The General, a short but proud man with greying hair and squinty eyes, strode up to the head of the chamber, staring through several inches of bulletproof glass at the enormous interior of the hanger. It looked so vacant. Before now it was usually filled with an array of projects of varying sizes, all lighting up and making strange sounds. But they'd cleared everything out over a month ago for this.

Currently, the only things occupying the space were a set of tracks that led to a large circular device situated in the center of the room. It was maybe 15 meters by 15 meters and looked like a dissectional segment of a particle collider. Back when Alister Krei, that idiot billionaire, had been developing this tech over a year previously, it had looked neat and symmetrical. But this one was still in the beginning stages. There was no plating over most of the device. Wires hung in their cages for all to see. Well, all who had clearance. Pretty much just the eight scientists in the room, 2 guards, and the general himself.

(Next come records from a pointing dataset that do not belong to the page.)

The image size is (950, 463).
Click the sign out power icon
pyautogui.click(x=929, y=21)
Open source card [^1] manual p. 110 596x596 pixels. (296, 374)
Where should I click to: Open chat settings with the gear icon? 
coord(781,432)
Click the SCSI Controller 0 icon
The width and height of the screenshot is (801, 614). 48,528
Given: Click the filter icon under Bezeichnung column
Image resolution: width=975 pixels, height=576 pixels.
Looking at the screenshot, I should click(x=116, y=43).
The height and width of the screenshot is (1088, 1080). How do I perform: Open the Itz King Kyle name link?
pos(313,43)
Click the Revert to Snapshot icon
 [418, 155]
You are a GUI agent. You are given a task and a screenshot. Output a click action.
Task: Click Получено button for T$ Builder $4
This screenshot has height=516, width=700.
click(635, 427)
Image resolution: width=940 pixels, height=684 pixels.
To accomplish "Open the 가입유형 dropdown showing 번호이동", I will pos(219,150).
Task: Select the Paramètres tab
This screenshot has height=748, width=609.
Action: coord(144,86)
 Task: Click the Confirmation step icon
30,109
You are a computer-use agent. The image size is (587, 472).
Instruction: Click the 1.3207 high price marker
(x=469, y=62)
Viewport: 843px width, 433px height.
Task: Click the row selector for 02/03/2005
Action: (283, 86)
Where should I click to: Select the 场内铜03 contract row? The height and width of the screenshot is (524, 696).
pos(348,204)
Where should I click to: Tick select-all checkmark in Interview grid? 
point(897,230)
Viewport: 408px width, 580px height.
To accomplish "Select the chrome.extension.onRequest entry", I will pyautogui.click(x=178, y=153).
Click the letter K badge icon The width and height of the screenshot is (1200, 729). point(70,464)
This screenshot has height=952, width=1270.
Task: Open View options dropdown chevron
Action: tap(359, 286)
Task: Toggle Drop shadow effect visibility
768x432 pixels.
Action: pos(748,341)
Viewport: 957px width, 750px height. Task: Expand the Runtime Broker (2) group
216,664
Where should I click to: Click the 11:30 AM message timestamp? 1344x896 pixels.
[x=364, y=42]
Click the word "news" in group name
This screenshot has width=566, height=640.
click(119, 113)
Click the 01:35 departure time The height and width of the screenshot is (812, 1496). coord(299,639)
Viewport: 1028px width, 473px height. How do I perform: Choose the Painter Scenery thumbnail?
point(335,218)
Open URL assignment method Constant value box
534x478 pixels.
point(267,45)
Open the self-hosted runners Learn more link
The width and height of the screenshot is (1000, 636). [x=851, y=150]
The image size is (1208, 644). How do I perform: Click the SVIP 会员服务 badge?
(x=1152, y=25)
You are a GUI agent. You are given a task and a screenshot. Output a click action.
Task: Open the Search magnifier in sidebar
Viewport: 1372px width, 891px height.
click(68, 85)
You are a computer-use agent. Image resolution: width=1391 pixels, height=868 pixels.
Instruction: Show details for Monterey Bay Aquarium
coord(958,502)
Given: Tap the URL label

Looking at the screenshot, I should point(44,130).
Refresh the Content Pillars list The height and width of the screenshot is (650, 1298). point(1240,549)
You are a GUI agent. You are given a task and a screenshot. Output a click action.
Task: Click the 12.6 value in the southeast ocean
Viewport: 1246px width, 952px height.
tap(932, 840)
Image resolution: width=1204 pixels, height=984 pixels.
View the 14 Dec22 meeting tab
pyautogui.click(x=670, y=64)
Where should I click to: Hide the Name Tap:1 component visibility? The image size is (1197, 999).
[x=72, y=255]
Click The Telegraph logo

Of course, the beta aesthetic wasn't all that separated this from Krei's Silent Sparrow vanity project. When Alistair was in control there had been two roughly identical machines. Here and now there was only one. Better to start slow, get everything right before pressing their luck.

"Turn it on," General Carrey said without any flare. "Give it power nice and easy, now. We want to make it to the probe stage this time. Our backer was very explicit about when he expects results!"

A couple of the scientists seated behind him at their control panels looked a little miffed, as if the general were stating the obvious. But they said nothing and began to flip switches and ease levers forward.

The result was instantaneous. First, the lights all flickered and dimmed. Not just in the control room, but in the hanger as well. They would have seen the same thing happen to the entire base had they any windows with which to view outside.

Then the negative space inside the machine's circular arch began to glow. At first it was just a transparent shimmer in the air, a luminescent heatwave. But the glow quickly intensified and solidified, becoming the unmistakable purple swirling void of a portal.

All over the room, the scientists were calling out readings to one another. Stability reports, detected energy and low radiation levels, et cetera. They waited a minute, monitoring the portal. They weren't idiots. They knew they would have to close it soon, or else it might become unstable. But there was one thing they needed to do first.

"Send in the probe!" Carrey ordered. He heard a disjointed chorus of "yes sir" behind him, followed by the typing of commands on keyboards. Below them in the hanger a large, dark shape began to zoom down the set of tracks, heading right for the portal.